--- Data supplied ---

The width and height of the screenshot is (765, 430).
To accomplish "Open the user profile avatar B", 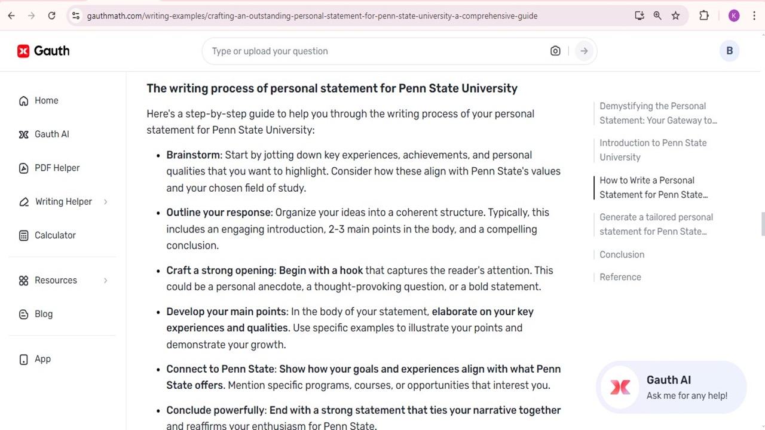I will coord(729,51).
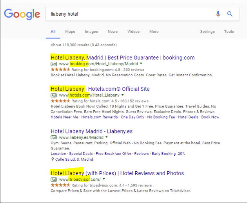Follow the Free Breakfast Offer sitelink
The image size is (247, 203).
[x=114, y=154]
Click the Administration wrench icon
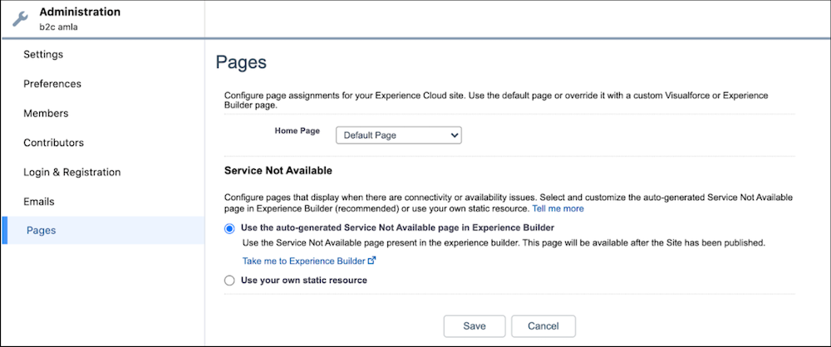This screenshot has width=831, height=347. 20,18
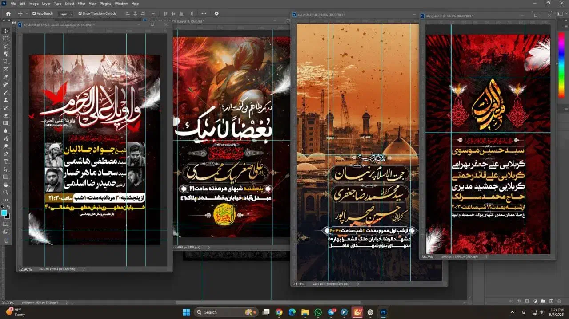Click the Home button in options bar
Screen dimensions: 569x319
pos(8,14)
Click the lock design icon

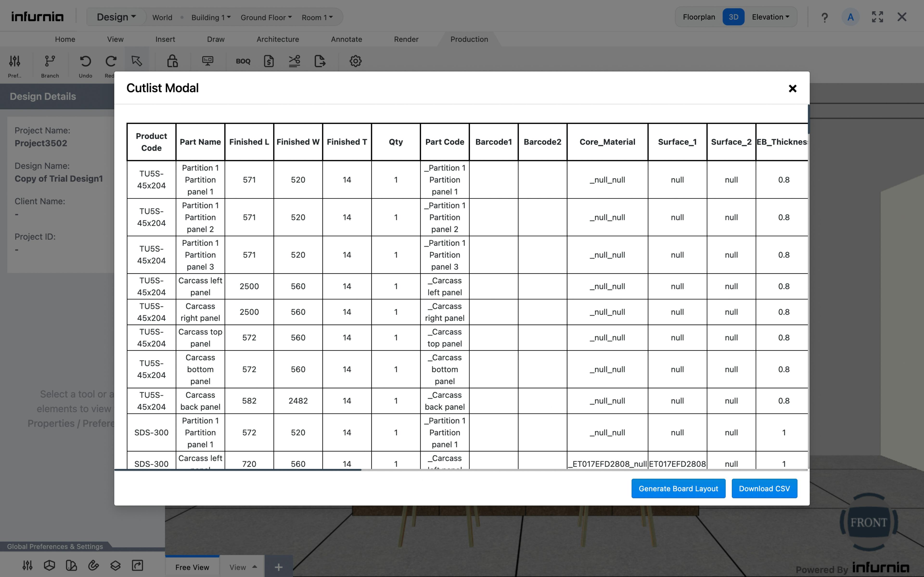coord(172,61)
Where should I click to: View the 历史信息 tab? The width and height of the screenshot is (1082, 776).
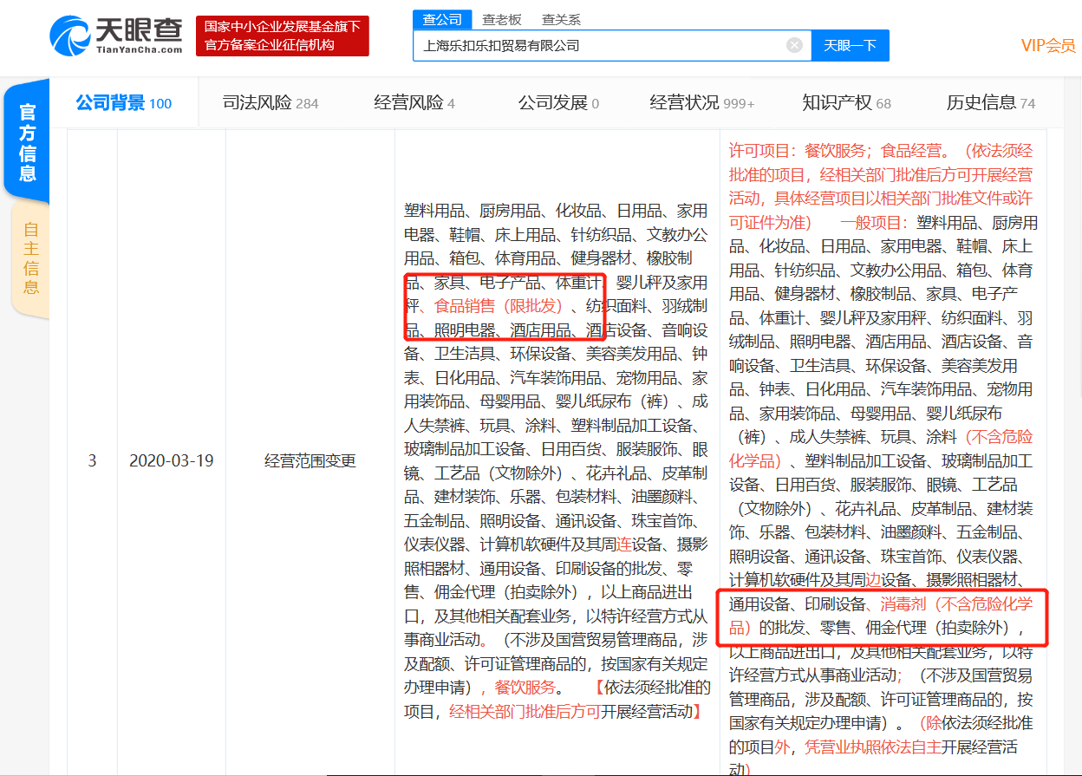point(990,103)
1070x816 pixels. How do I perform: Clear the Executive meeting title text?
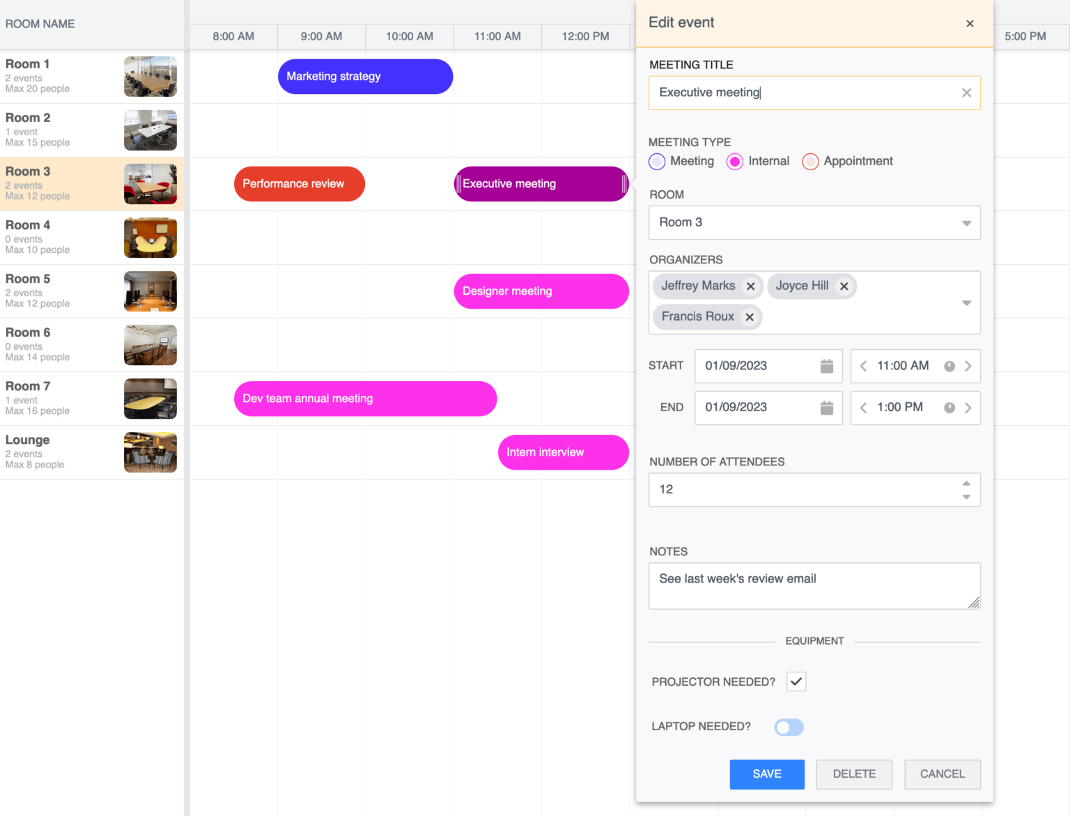click(x=967, y=92)
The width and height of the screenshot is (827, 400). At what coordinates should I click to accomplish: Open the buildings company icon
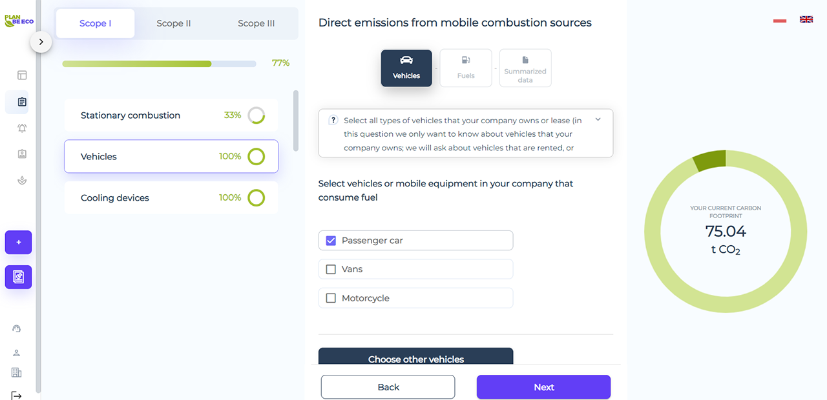[17, 373]
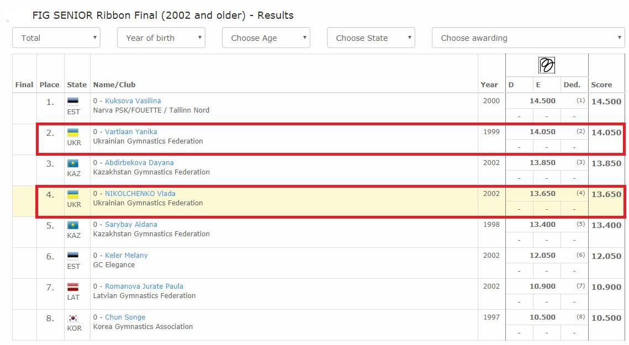The image size is (629, 345).
Task: Open the Year of birth dropdown
Action: click(161, 38)
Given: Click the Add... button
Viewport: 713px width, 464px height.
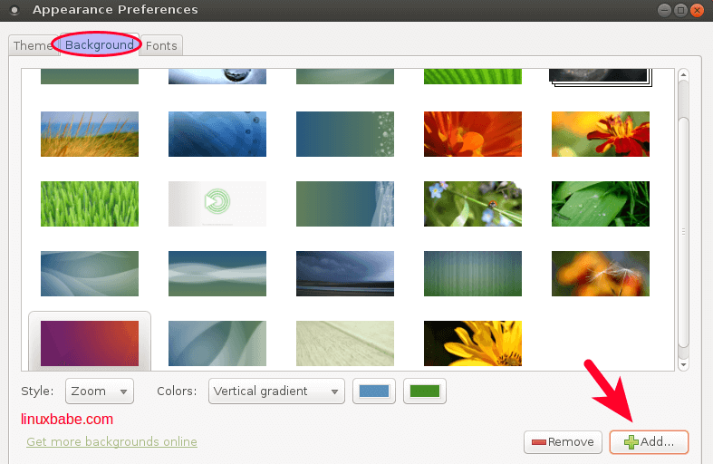Looking at the screenshot, I should pos(648,442).
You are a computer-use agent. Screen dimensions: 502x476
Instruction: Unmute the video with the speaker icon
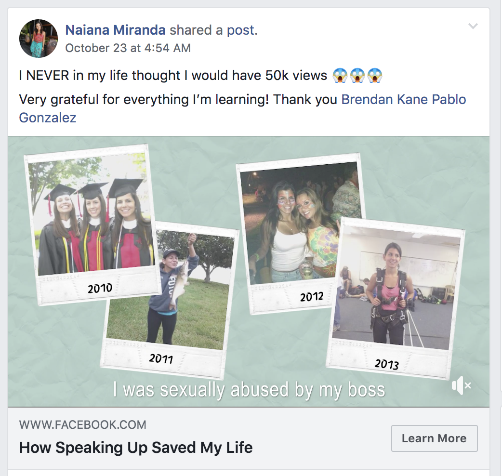[461, 386]
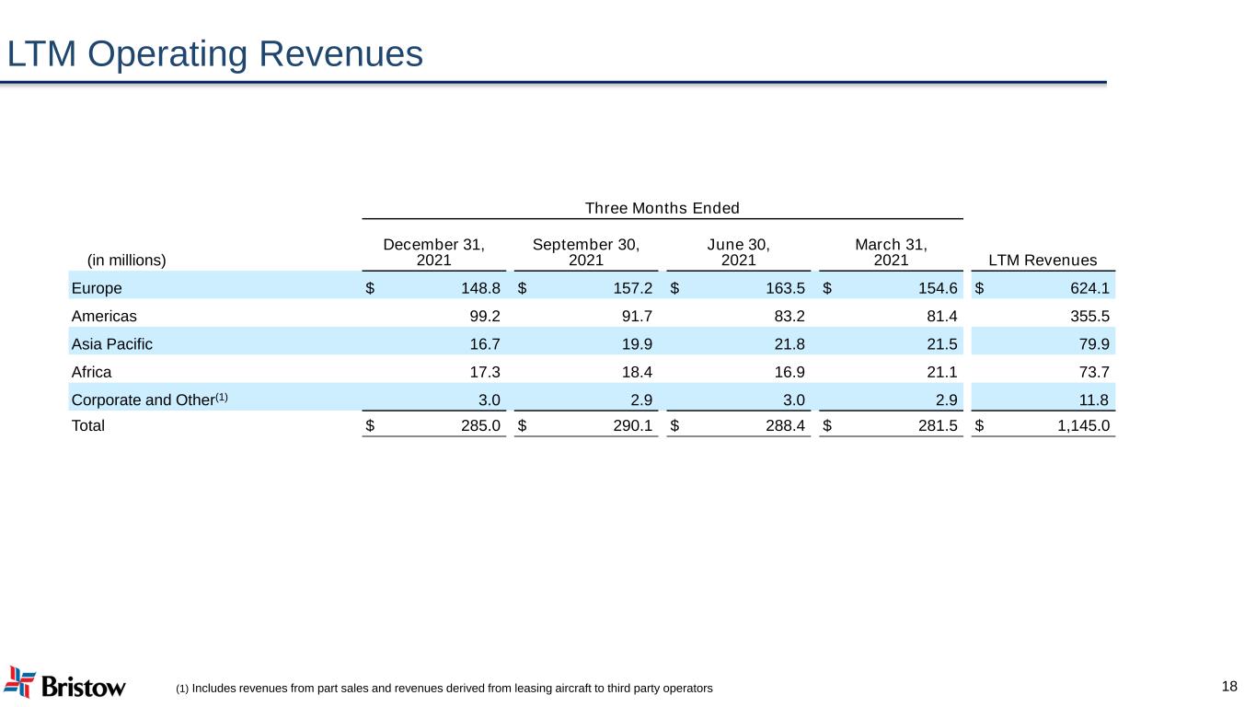
Task: Click the Europe row label
Action: (97, 288)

---

* **Work required**:
Copy the lines word for word, from the line containing "Given: Click the Add... button" through the end of the lines, leaving out the pictures.

* **Output for this task**:
Given: Click the Add... button
Viewport: 713px width, 464px height.
Looking at the screenshot, I should pos(648,442).
You are a computer-use agent. Screen dimensions: 502x476
Instruction: Unmute the video with the speaker icon
[461, 386]
Task: Click the Europe row label
Action: (97, 288)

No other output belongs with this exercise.